WHAT THE TASK REQUIRES: The records that follow should be copied in full, exactly as they read.

Dataset items
-- -- --

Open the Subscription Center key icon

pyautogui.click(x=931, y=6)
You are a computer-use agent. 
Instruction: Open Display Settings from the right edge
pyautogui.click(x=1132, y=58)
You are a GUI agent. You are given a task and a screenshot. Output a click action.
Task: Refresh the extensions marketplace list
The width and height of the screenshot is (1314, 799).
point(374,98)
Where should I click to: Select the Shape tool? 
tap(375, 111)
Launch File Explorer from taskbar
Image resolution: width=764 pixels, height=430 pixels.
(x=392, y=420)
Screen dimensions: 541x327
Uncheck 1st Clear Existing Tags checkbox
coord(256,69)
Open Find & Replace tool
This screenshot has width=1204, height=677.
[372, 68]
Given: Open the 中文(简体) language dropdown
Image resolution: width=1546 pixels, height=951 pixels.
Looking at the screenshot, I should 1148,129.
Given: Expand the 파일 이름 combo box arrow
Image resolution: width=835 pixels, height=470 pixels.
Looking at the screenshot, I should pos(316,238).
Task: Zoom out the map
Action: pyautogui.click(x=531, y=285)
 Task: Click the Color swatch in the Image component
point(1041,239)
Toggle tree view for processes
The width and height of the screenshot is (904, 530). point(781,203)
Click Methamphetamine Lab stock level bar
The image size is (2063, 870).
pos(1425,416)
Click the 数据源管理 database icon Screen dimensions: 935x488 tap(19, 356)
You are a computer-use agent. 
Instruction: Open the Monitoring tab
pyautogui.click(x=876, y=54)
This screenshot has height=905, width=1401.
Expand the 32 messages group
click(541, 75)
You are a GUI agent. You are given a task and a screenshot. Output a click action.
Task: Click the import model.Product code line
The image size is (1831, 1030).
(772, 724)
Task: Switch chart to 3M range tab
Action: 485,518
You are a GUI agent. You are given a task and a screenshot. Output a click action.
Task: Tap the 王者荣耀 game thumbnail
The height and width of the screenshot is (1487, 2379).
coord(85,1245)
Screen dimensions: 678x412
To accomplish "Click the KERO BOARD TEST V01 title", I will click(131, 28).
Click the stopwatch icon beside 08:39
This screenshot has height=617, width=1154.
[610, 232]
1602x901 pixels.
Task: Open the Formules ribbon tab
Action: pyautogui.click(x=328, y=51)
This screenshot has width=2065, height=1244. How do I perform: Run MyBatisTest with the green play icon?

-- -- --

EXERCISE ANSWER:
Open the Subscription Center key icon

pyautogui.click(x=931, y=6)
You are a computer-use agent. 
Instruction: Open Display Settings from the right edge
pyautogui.click(x=1132, y=58)
You are a GUI agent. You are given a task and a screenshot. Output a click action.
Task: Refresh the extensions marketplace list
The width and height of the screenshot is (1314, 799).
point(374,98)
Where should I click to: Select the Shape tool? 
tap(375, 111)
Launch File Explorer from taskbar
Image resolution: width=764 pixels, height=430 pixels.
(x=392, y=420)
Screen dimensions: 541x327
Uncheck 1st Clear Existing Tags checkbox
coord(256,69)
Open Find & Replace tool
This screenshot has width=1204, height=677.
[372, 68]
Given: Open the 中文(简体) language dropdown
Image resolution: width=1546 pixels, height=951 pixels.
Looking at the screenshot, I should 1148,129.
Given: Expand the 파일 이름 combo box arrow
Image resolution: width=835 pixels, height=470 pixels.
Looking at the screenshot, I should pos(316,238).
Task: Zoom out the map
Action: pyautogui.click(x=531, y=285)
 Task: Click the Color swatch in the Image component
point(1041,239)
Toggle tree view for processes
The width and height of the screenshot is (904, 530). point(781,203)
Click Methamphetamine Lab stock level bar
The image size is (2063, 870).
pos(1425,416)
Click the 数据源管理 database icon Screen dimensions: 935x488 tap(19, 356)
You are a computer-use agent. 
Instruction: Open the Monitoring tab
pyautogui.click(x=876, y=54)
This screenshot has height=905, width=1401.
Expand the 32 messages group
click(541, 75)
You are a GUI agent. You are given a task and a screenshot. Output a click action.
Task: Click the import model.Product code line
The image size is (1831, 1030).
(772, 724)
Task: Switch chart to 3M range tab
Action: 485,518
You are a GUI agent. You are given a task and a screenshot. Output a click action.
Task: Tap the 王者荣耀 game thumbnail
The height and width of the screenshot is (1487, 2379).
coord(85,1245)
Screen dimensions: 678x412
To accomplish "Click the KERO BOARD TEST V01 title", I will click(131, 28).
Click the stopwatch icon beside 08:39
This screenshot has height=617, width=1154.
[610, 232]
1602x901 pixels.
Task: Open the Formules ribbon tab
Action: pyautogui.click(x=328, y=51)
This screenshot has width=2065, height=1244. How do I perform: Run MyBatisTest with the green play icon?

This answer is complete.